Meski, saat itu AS sedang menghadapi Serangan 11 September 2001.
Oleh sebab itu, dia menekankan Pemilu 2024 dapat dilaksanakan sesuai dengan jadwal.
“Demi melindungi konstitusi, kita semua harus bersuara. Jika terjadi pelanggaran konstitusi, menurut saya memang harus diberi ancaman dan hukuman yang serius dalam aspek ketatanegaraan,” ungkapnya.
Baca Juga:
Gerindra Ogah Ikutan Wacana Tunda Pemilu, Fokus Jadikan Prabowo Presiden
Kepala Departemen Politik dan Perubahan Sosial Centre for Strategic and International Studies (CSIS) Arya Fernandes menyebut, masyarakat harus menolak penundaan Pemilu 2024, termasuk perpanjangan masa jabatan presiden.

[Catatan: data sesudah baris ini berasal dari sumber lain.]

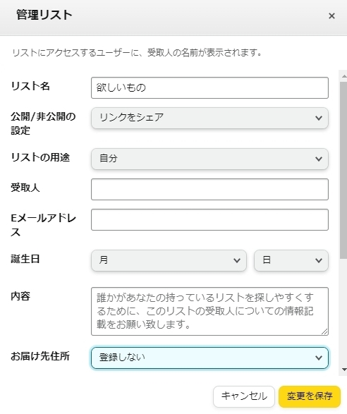
Task: Click the scrollbar up arrow icon
Action: coord(344,76)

Arya memaparkan sejumlah alasan. Menurutnya, penundaan pemilu mengingkari komitmen demokrasi.
Arya menegaskan, komitmen berdemokrasi di Indonesia ditandai dengan adanya batasan periode jabatan presiden.
Di Indonesia, masa jabatan presiden dibatasi dua periode.
Dalam Pasal 7 UUD 1945, presiden dan wakil presiden dipilih untuk lima tahun dan dapat diperpanjang lagi untuk satu kali masa jabatan.
“Jadi, dorongan untuk memperpanjang itu, sekali lagi mengingkari komitmen demokratis ya,” ujar Arya.
Arya mengatakan, perpanjangan masa jabatan presiden akan menutup atau mengunci terjadinya suksesi kepemimpinan secara nasional.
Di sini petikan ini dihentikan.